Objective ▸
Reproduce the lines of the listing below verbatim, starting at the line that contains "Select the 3-5 min duration pill" and ending with the last line of the listing, both included. Leave the pictures out of your answer.

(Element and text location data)
━━━━━━━━━━━━━━━━

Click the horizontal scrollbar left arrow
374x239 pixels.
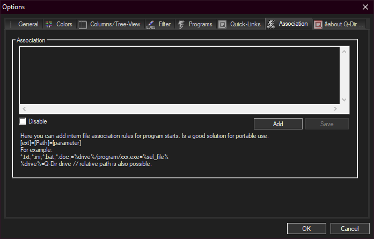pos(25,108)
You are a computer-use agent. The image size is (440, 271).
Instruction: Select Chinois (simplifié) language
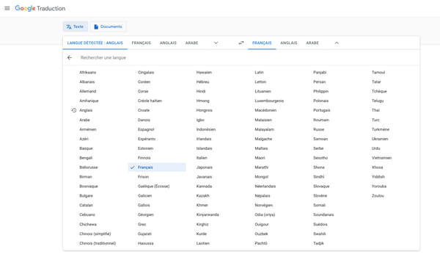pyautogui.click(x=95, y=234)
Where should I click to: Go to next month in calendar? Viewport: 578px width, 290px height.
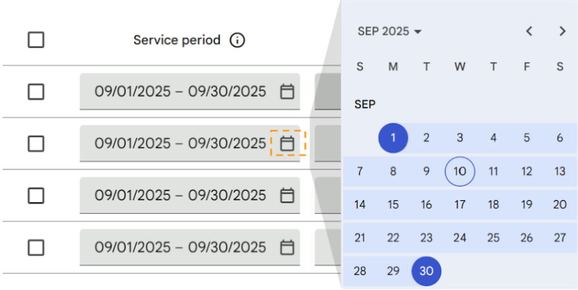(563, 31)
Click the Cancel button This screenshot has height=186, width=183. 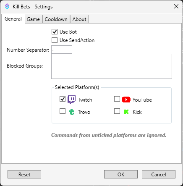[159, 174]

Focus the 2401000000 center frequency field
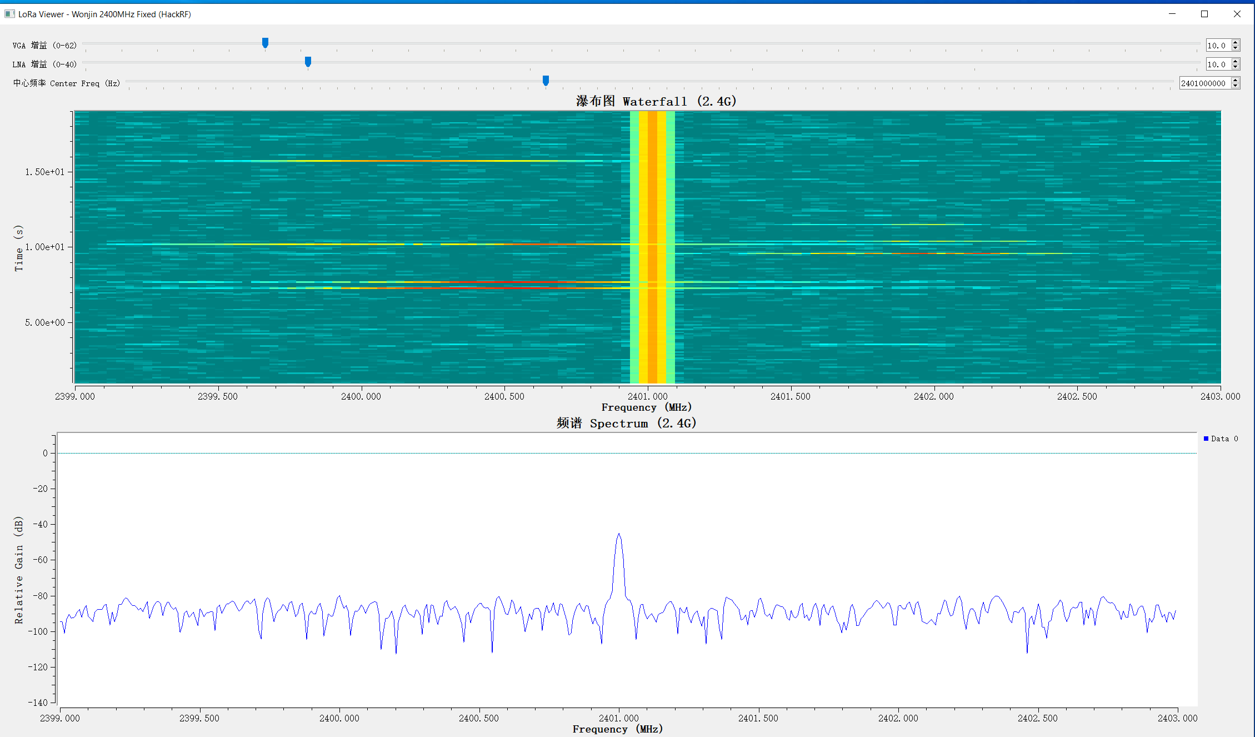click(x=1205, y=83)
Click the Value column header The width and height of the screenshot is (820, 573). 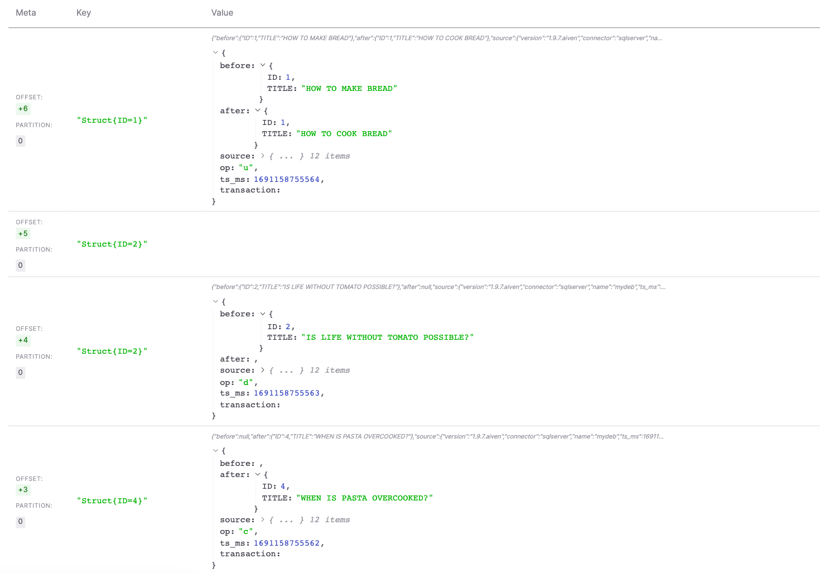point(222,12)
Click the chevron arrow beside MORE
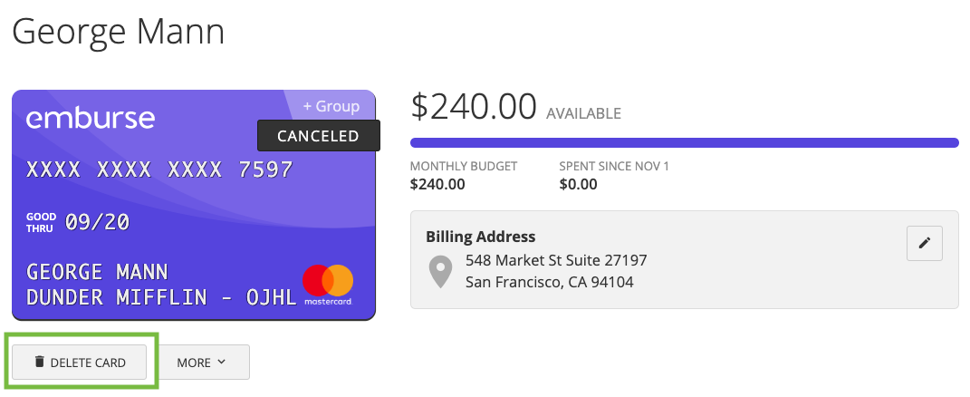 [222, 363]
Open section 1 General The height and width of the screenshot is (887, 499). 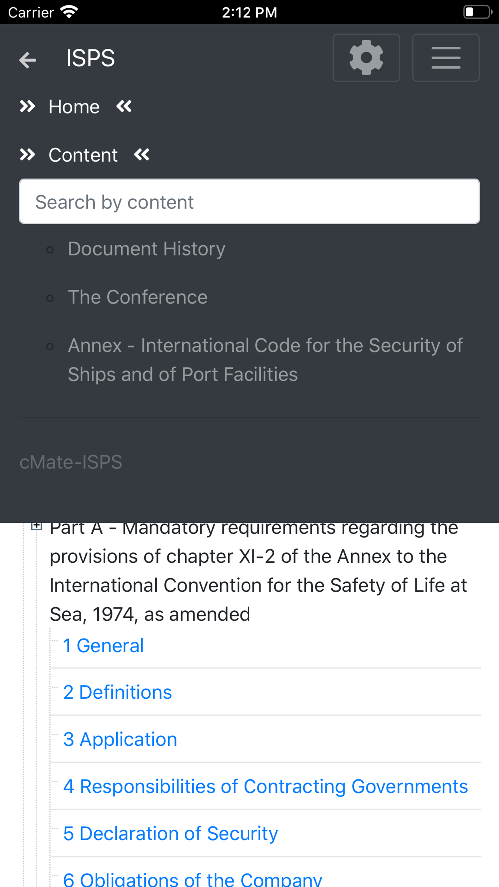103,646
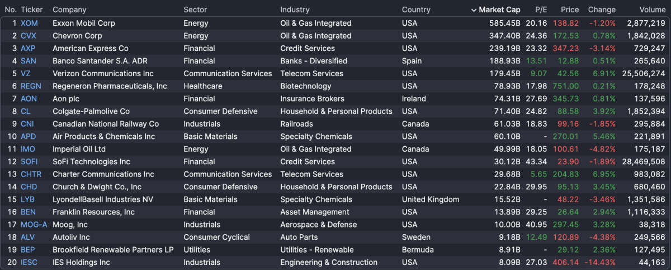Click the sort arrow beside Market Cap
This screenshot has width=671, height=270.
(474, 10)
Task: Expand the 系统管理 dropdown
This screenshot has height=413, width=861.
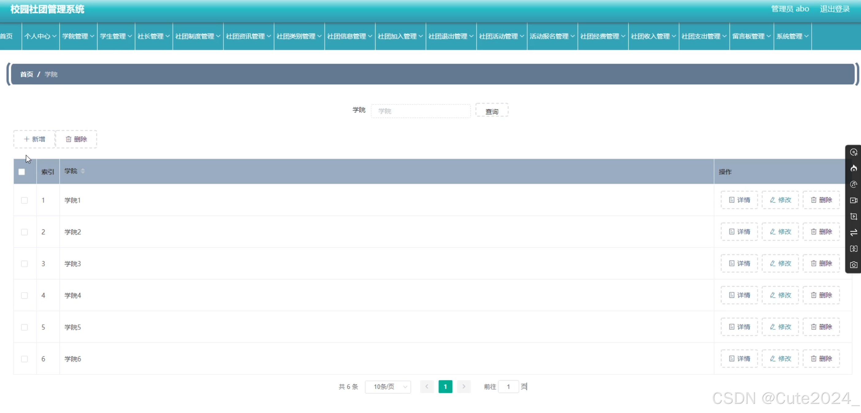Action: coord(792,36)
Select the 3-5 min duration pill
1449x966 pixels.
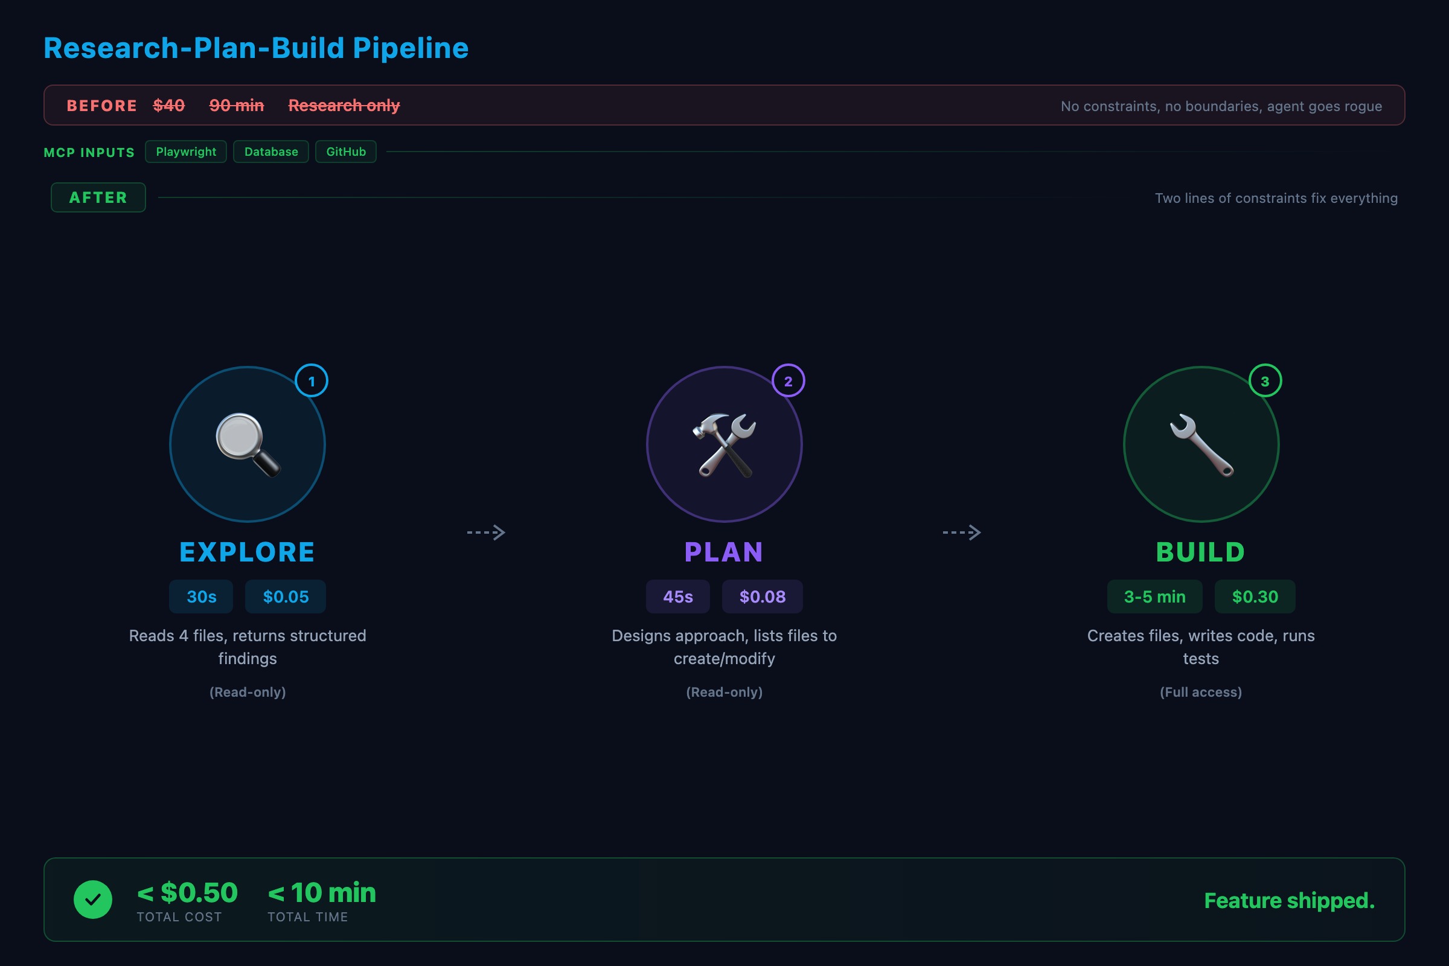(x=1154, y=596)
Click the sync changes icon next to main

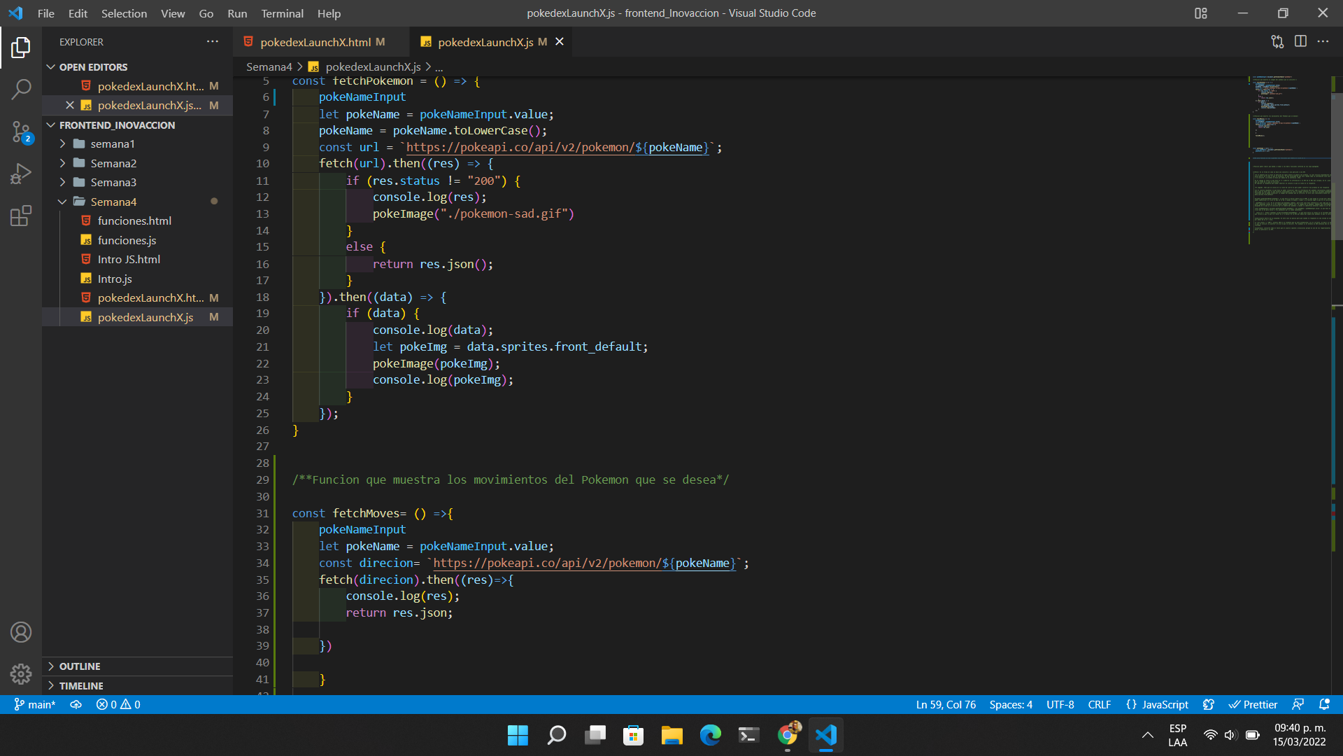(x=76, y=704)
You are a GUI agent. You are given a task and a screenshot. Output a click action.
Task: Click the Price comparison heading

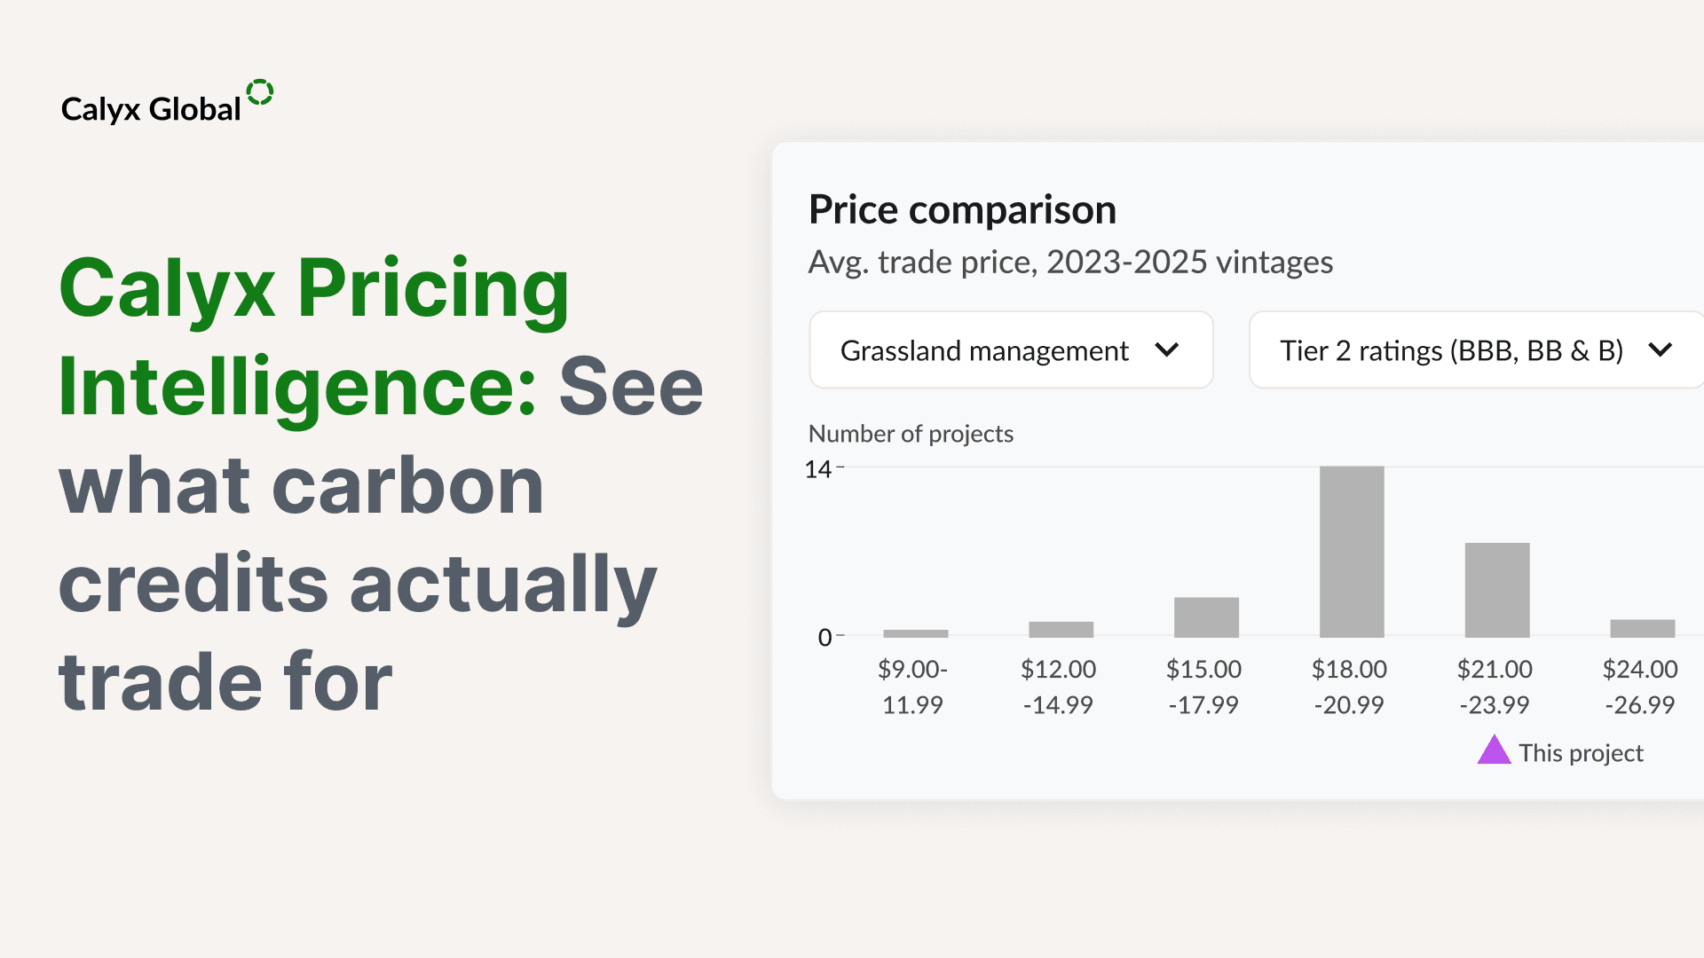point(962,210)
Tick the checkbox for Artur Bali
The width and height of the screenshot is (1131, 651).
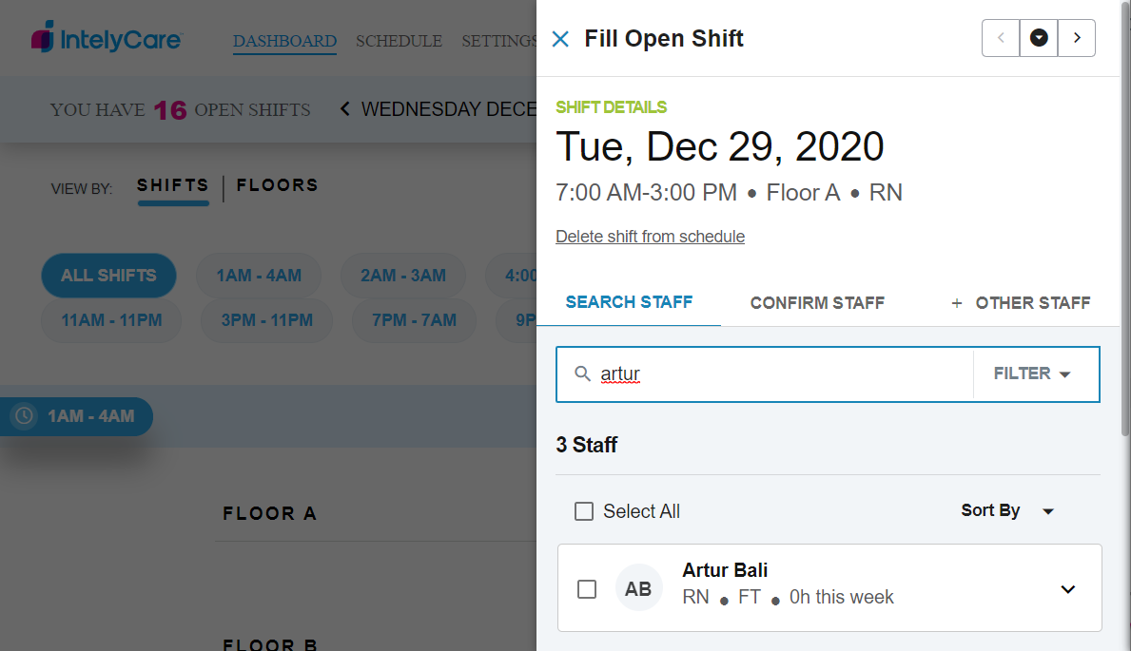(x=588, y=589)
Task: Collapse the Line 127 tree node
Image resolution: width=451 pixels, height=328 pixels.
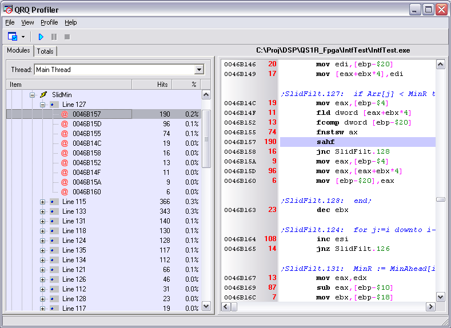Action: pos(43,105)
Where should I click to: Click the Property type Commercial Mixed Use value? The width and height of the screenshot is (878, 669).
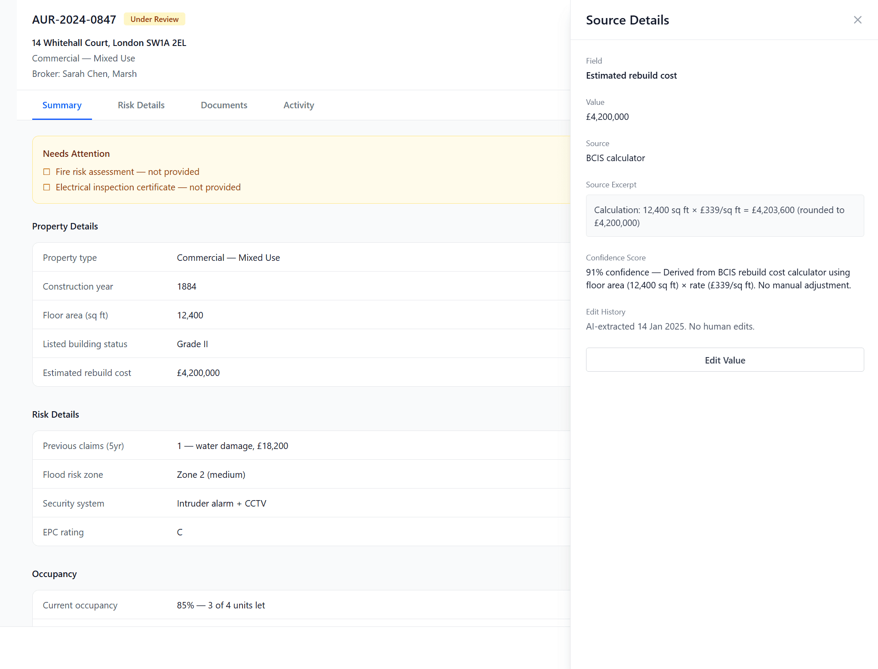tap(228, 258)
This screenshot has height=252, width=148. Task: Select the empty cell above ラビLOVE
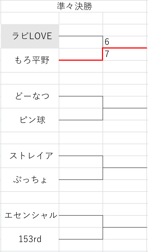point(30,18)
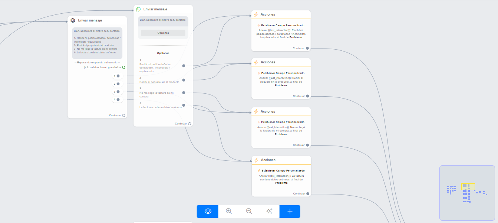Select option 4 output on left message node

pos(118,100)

━━━━━━━━━━━━━━━━

Final result ▸
Select the 3-5 min duration pill
1449x966 pixels.
(x=1154, y=596)
Click the sync changes icon next to main

(x=76, y=704)
You are a GUI agent. You are given a task and a screenshot. Output a click action.
Task: Click the Price comparison heading

point(962,210)
Tick the checkbox for Artur Bali
The width and height of the screenshot is (1131, 651).
(x=588, y=589)
Task: Collapse the Line 127 tree node
Image resolution: width=451 pixels, height=328 pixels.
Action: pos(43,105)
Where should I click to: Click the Property type Commercial Mixed Use value? The width and height of the screenshot is (878, 669).
tap(228, 258)
This screenshot has height=252, width=148. Task: Select the empty cell above ラビLOVE
point(30,18)
Select option 4 output on left message node

pos(118,100)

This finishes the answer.